I’m not the first to wonder aloud if there wasn’t something to that “devil’s music” hysteria around popular music as it evolved into guitar-based rock in the 1950s and ‘60s. Here we are in A.D. 2024, the glory days of the 1960s now 60 years behind us, the classic rock heyday of the 1970s half a century ago, and the Satanic inversions revealed are classic Twilight Zone punchlines.
The first and most obvious is how what was once a very youth-centric culture—“don’t trust anyone over 30” was a catchphrase in the 1960s—is now full of wizened old creatures who seem compelled to do what they do year after tiresome year, at ages when most have long since gone to their eternal rest. Given the lifestyle, it’s surprising enough to see so many of these rockers in their 80s, let alone going through the grind of going cross-country to play shows. Sound checks and rehearsals are tedious and exhausting to men half their ages, but something compels them to go through with it.
It’s not money, either. Paul McCartney is reputedly a billionaire based on his investments. Bob Dylan sold the rights to his catalog for half a billion dollars and also has investments on the side. Dylan, it should be noted, once attributed his success to his having made a deal with “the Supreme Commander” of the world. He always famously talks smack in this interviews, but one wonders if this isn’t a rogue nugget of truth slipping through the patter. Neither McCartney, Dylan, the Rolling Stones, et al., ever plan to stop touring. It’s as if they’re not allowed to go home and play with the grandchildren, take naps in the afternoon, surround themselves with family and friends at dinner, etc., as normal elder folk would.
I’m in my 60s and horrified at what these once fresh-faced rebels, 20 years my senior, are going through. The sheer number of them—as in “every other last one of them”—are brittle, ancient fossils on stage pretending to be rock ‘n’ roll stars, with the groupies, drugs, booze and other rock star amenities now long since irrelevant. Did I call them rebels? Most, if not all, enthusiastically promoted the “wear the mask, get the jab” propaganda the Man was forcing on everyone three to four years ago. When I saw videos of Joe Walsh and Donald Fagan inserting, “Oh, and wear the mask!” into their completely unrelated patter, as if indeed ordered, I knew rock was dead.

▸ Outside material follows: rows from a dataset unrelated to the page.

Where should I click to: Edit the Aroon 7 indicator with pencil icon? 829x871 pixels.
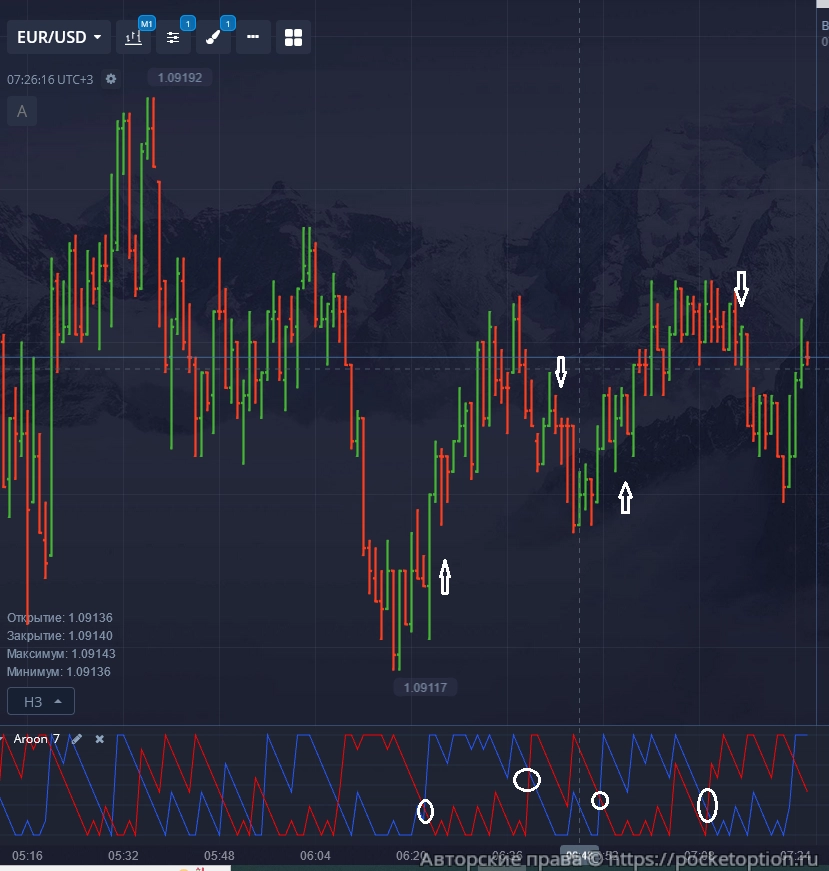tap(77, 739)
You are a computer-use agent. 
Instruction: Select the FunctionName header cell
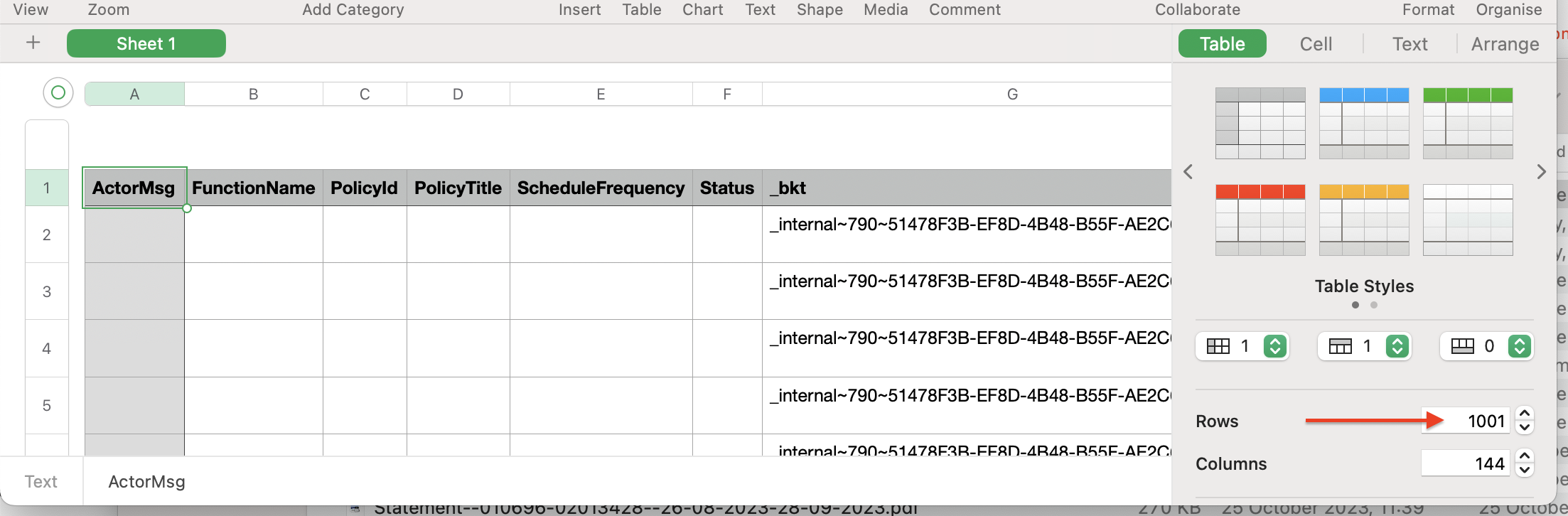pos(253,188)
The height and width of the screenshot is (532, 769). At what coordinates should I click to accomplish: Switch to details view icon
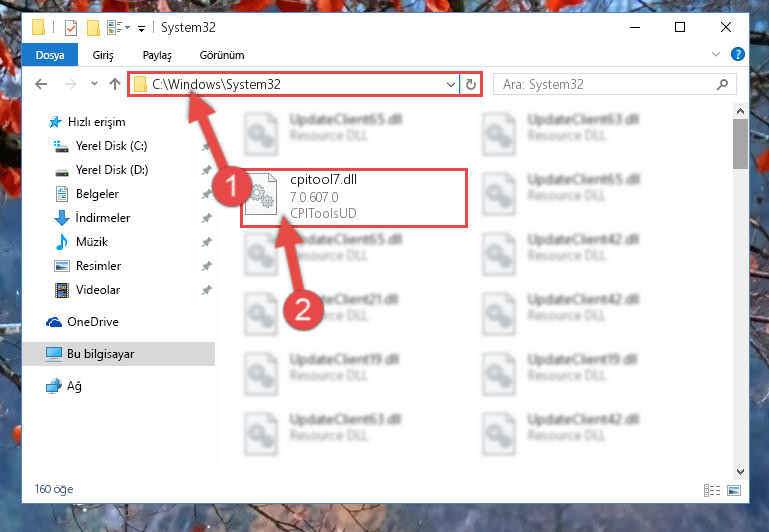coord(712,490)
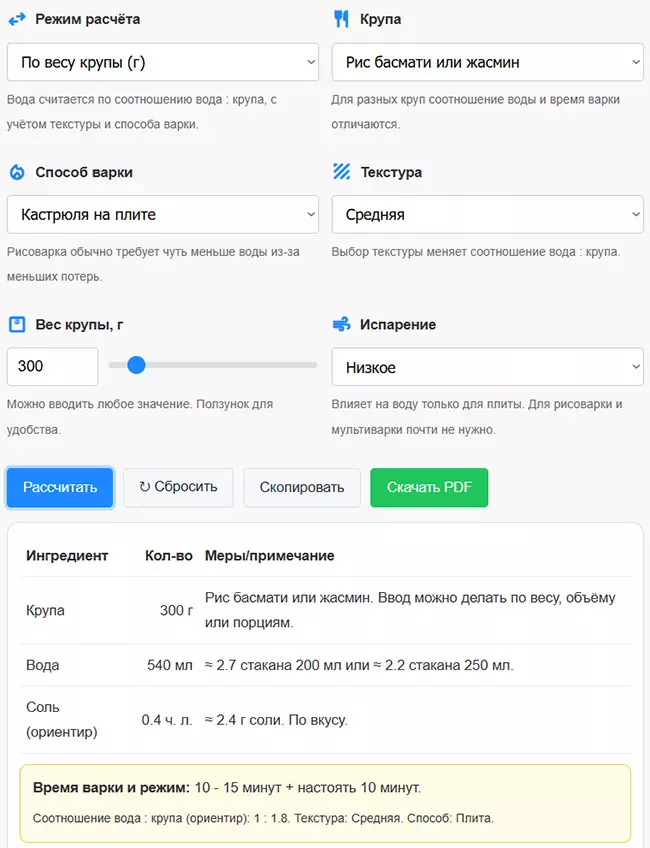Open the Испарение dropdown set to Низкое
The height and width of the screenshot is (848, 650).
(x=487, y=367)
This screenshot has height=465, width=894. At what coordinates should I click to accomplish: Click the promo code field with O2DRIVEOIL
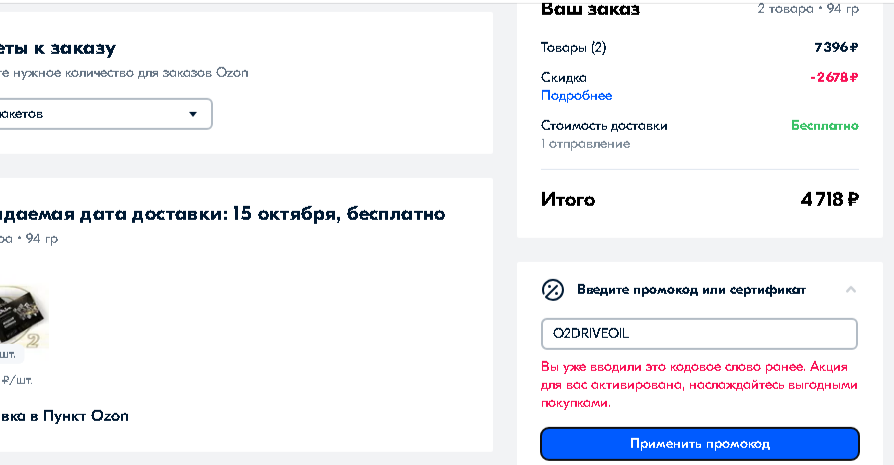(699, 333)
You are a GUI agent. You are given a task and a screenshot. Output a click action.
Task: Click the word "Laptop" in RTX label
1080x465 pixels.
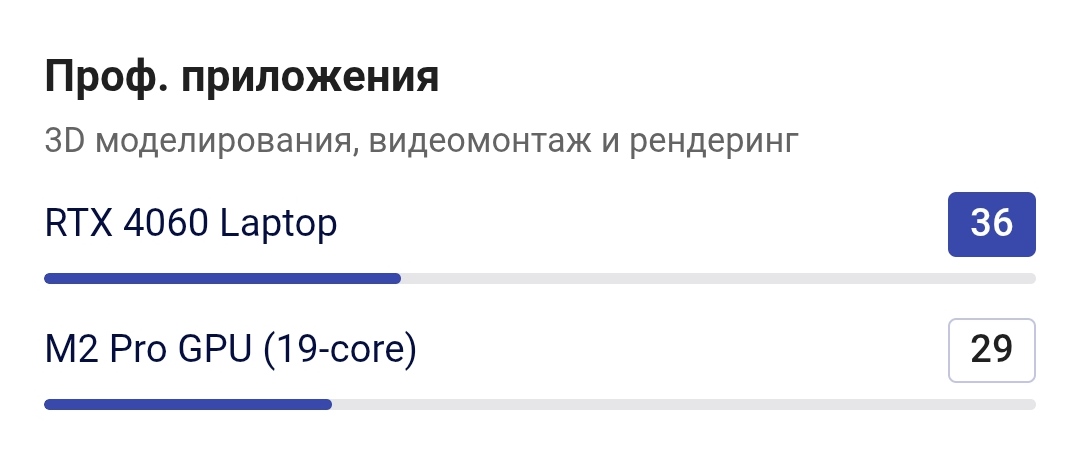point(278,225)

Even worse, it was all fake. Phony, in the most Holden Caulfield sense of the word. When the powers that be gave the order to spread the lie, our one-time heroes against the machine, jumped to. “Do not marvel at such things,” as the Biblical expression goes. The revolution had been merchandized a long time ago.

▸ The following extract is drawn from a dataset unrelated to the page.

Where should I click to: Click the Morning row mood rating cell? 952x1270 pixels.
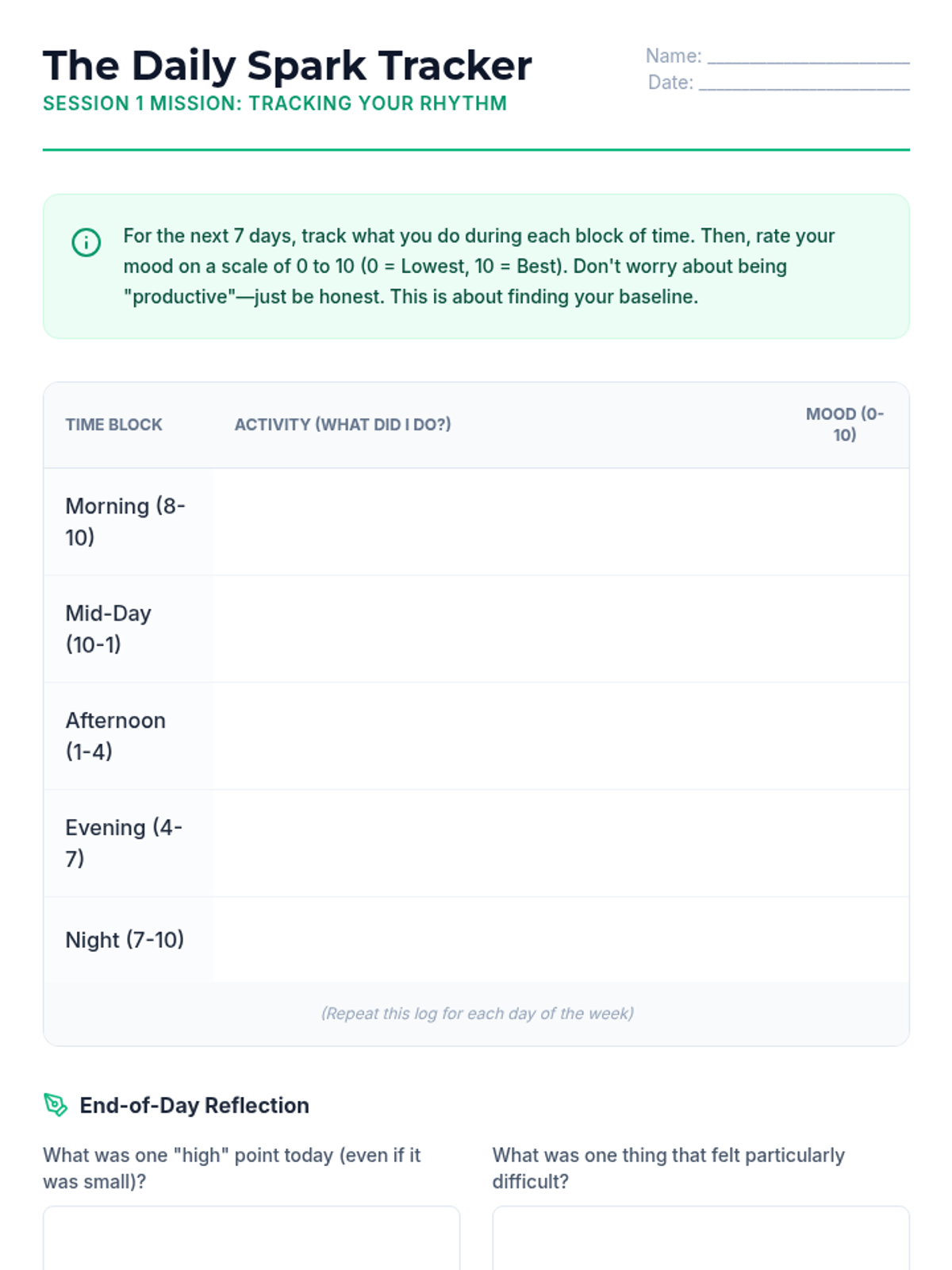point(844,521)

I, who wonders if he’ll make it to age 70, also wonders if all these 80 year old great-grandpa rockers won’t be cursed to live until 100 before they’re finally released from the labors. I wouldn’t be surprised if they were further humiliated with streamed specials of their centenary birthday concerts, in which one can hardly see their faces for how far they’re all stooped over in age, their guitars pulling the old shredders down to the boards, the mic stand all there is keeping the singer upright. “Rock ‘n’ roll will never die!” that old catchphrase from the 1970s is already a morbid joke regarding these people. I can see it non-ironically being used to sell the streaming concerts 20 years from now.
This would all happen in the 2040s and most of us are wondering how far we as a culture will make it past 2030. It’s not looking good for the United States of America and the rest of what used to be called Christendom. Christ’s return is all there is to look forward to now.

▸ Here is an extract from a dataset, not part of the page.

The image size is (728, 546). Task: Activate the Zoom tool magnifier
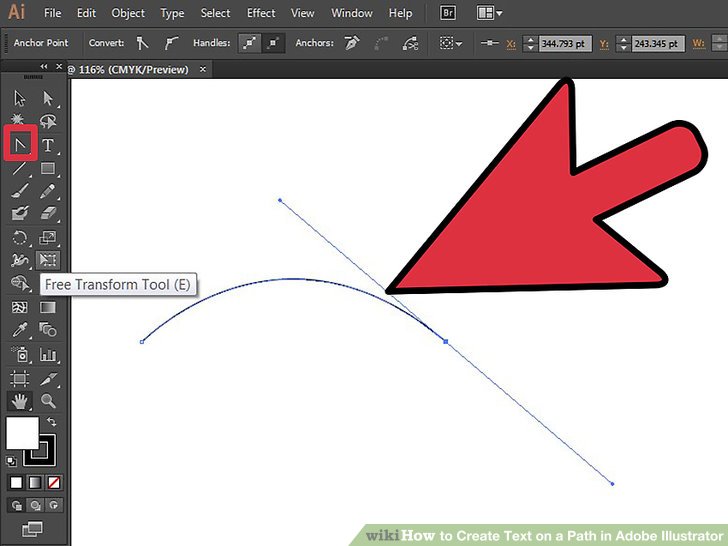(x=47, y=401)
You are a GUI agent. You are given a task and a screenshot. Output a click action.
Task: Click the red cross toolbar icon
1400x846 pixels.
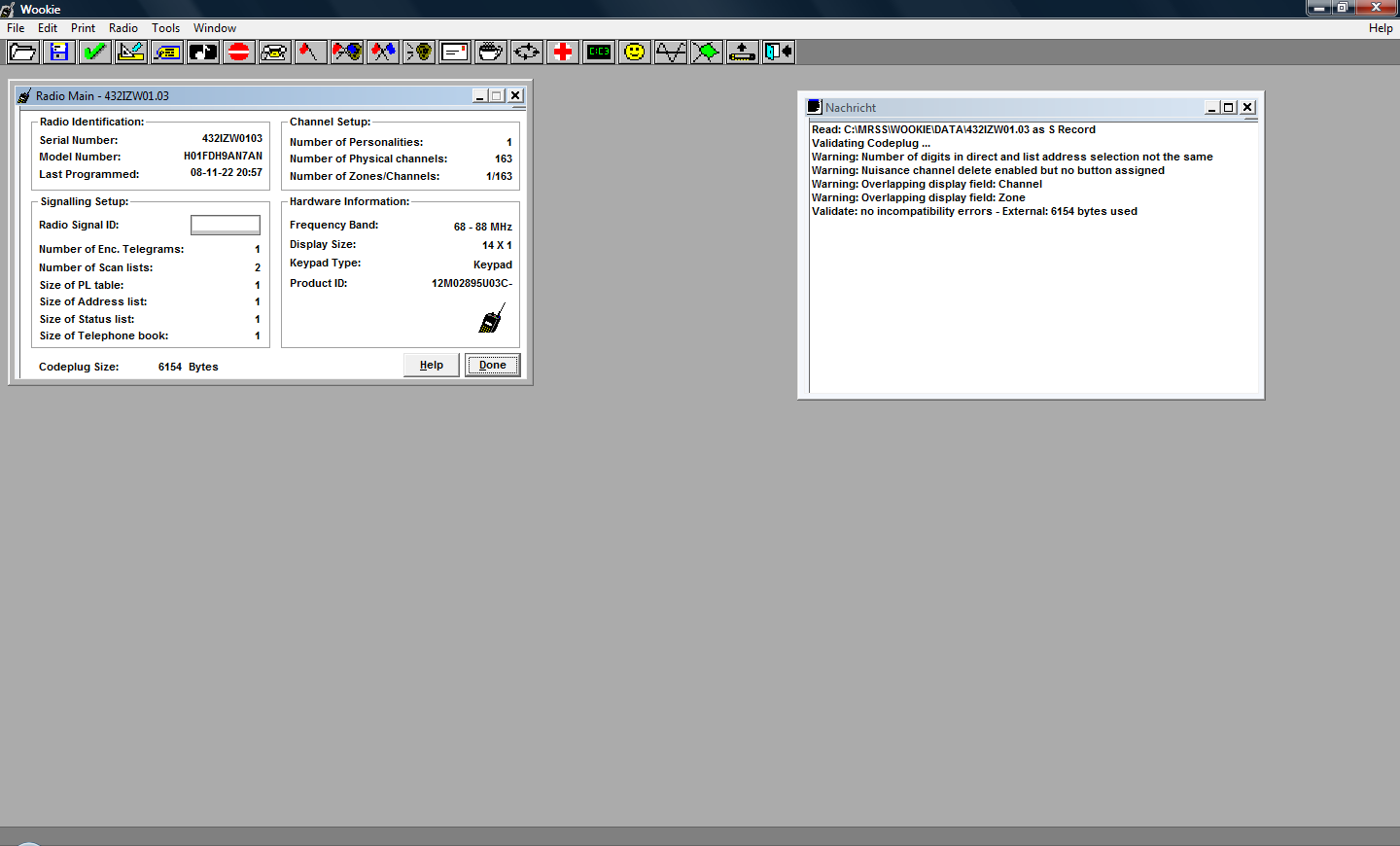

For the sake of argument, though, let’s say the world endures into the mid-2040s. By this time, all the iconic rockers of the 1960s are centenarians. Will they even have an audience to play to? I can’t imagine streaming stations playing much, if any, classic rock past a point. Twenty years from the 2040s, all of this music starts turning 100 years old. At best, classic rock would have a strong, albeit small following among musicians mining for songs entering the public domain, but no more than that.
I prefer not to dwell at all what popular music would sound like then. It’s already written by algorithm in A.D. 2024.
I remember when bright-eyed young women would talk of music changing the world. I remember thinking, the hippies didn’t stop Vietnam, everything is still awful, what is it changing other than the soundtrack? As stubbornly obtuse as my young self was in the 1970s, I got that much right. That said, a lot of the music was entertaining enough, and I’ll be grooving on those golden oldies until I die. If I have to disassociate myself from most of the artists, that’s for the best. One should never look up to artists. Only admire their work, and only if it is worthy.
One last thing comes to mind as I wind this up—remember the Great Rock Star and Celebrity Die-Off of 2016? Were David Bowie, Prince, et al., under a different contract than the one with all these elder survivors are?
It’s an idle question. As always, we are reminded that all the things that made the past seem more vibrant than now was, for the most part, a lie. Marketing, if we must be polite about it. Moreover, everything that happened back in the good ol’ days, even the really good parts, led to these awful times that are the third decade of the 21st century. It’s a straight line from way back there to here, and so on to the end.